When you have effect size estimates from a set of studies, you can plot those estimates with effect size on the x-axis and a measure of precision (e.g., sample size or standard error) on the y-axis. In the absence of publication bias this chart is symmetric: noisy estimates are sometimes too big and sometimes too small. In the presence of publication bias the small estimates are missing. Trim-and-Fill deletes (i.e., trims) some of those large-effect studies and adds (i.e., fills) small-effect studies, so that the plot is symmetric. The average effect size in this synthetic set of studies is Trim-and-Fill’s “publication bias corrected” estimate.

What is Wrong With It?
A known limitation of Trim-and-Fill is that it can correct for publication bias that does not exist, underestimating effect sizes (see e.g., Terrin et al 2003, .pdf). A less known limitation is that it generally does not correct for the publication bias that does exist, overestimating effect sizes.

The chart below shows the results of simulations we conducted for our just published “P-Curve and Effect Size” paper (SSRN). We simulated large meta-analyses aggregating studies comparing two means, with sample sizes ranging from 10-70, for five different true effect sizes. The chart plots true effect sizes against estimated effect sizes in a context in which we only observe significant (publishable) findings (R Code for this [Figure 2b] and all other results in our paper).

f1blog_2

Start with the blue line at the top. That line shows what happens when you simply average only the statistically significant findings–that is, only the findings that would typically be observed in the published literature. As we might expect, those effect size estimates are super biased.

The black line shows what happens when you “correct” for this bias using Trim-and-Fill. Effect size estimates are still super biased, especially when the effect is nonexistent or small.

Aside: p-curve nails it.

We were wrong
Trim-and-Fill assumes that studies with relatively smaller effects are not published (e.g., that out of 20 studies attempted, the 3 obtaining the smallest effect size are not publishable). In most fields, however, publication bias is governed by p-values rather than effect size (e.g., out of 20 studies only those with p<.05 are publishable).

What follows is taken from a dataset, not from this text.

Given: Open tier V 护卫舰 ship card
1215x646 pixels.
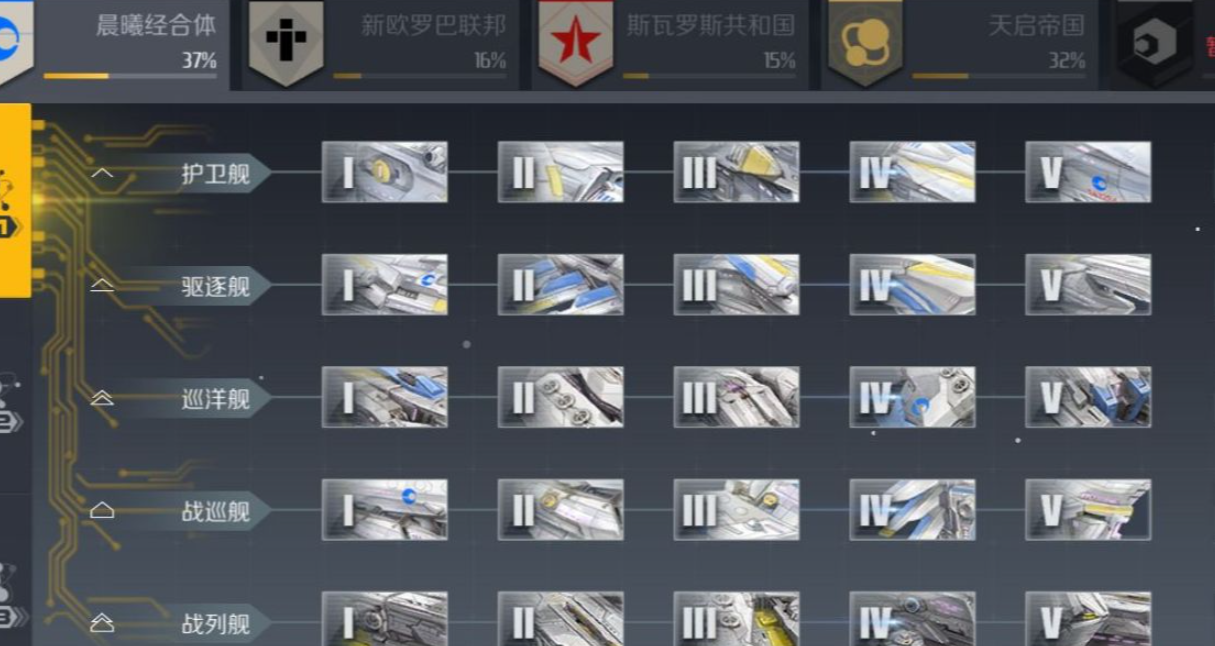Looking at the screenshot, I should [x=1088, y=172].
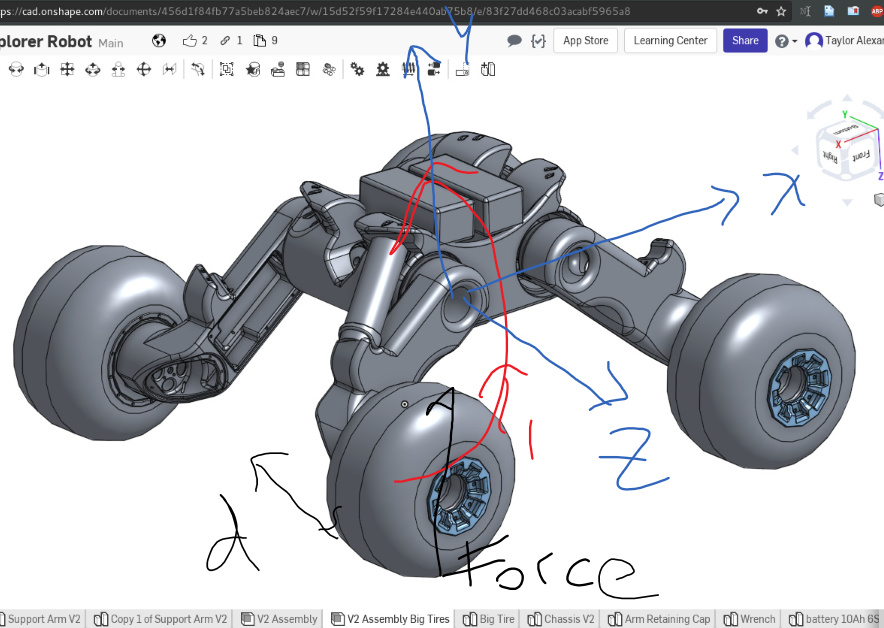
Task: Open the Big Tire part tab
Action: (489, 619)
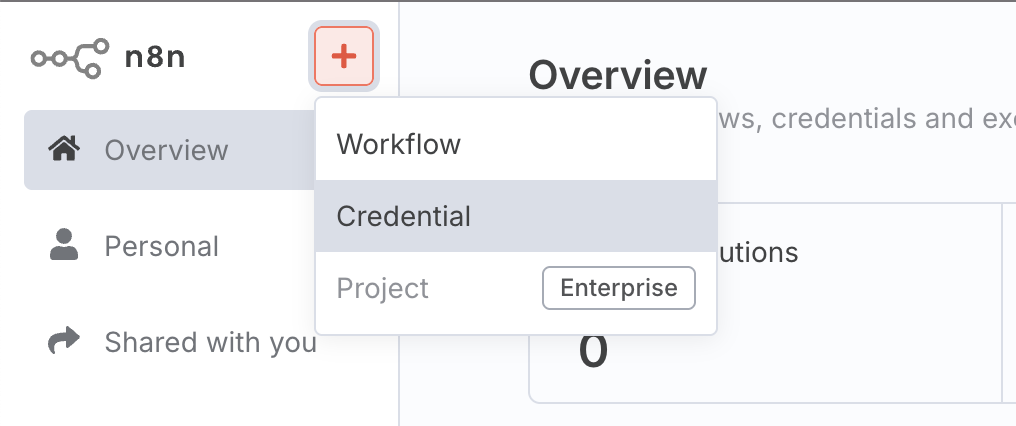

Until a few weeks ago we thought that this incorrect assumption led to Trim-and-Fill’s poor performance. For instance, in our paper (SSRN) we wrote

when the publication process suppresses nonsignificant findings, Trim-and-Fill is woefully inadequate as a corrective technique.” (p.667)

For this post we conducted additional analyses and learned that Trim-and-Fill performs poorly even when its assumptions are met–that is, even when only small-effect studies go unpublished (R Code). Trim-and-Fill seems to work well only when few studies are missing, that is, where there is little bias to be corrected. In situations when a correction is most needed, Trim-and-Fill does not correct nearly enough.

Two Recommendations
1) Stop using Trim-and-Fill in meta-analyses.
2) Stop treating published meta-analyses with a Trim-and-Fill “correction” as if they have corrected for publication bias. They have not.

Wide logo


Subscribe to Blog via Email

Enter your email address to subscribe to this blog and receive notifications of new posts by email.

Author response:
Our policy at Data Colada is to contact authors whose work we cover, offering an opportunity to provide feedback and to comment within our original post. Trim-and-Fill was originally created by Sue Duval and the late Richard Tweedie.  We contacted Dr. Duval and exchanged a few emails but she did not provide feedback nor a response.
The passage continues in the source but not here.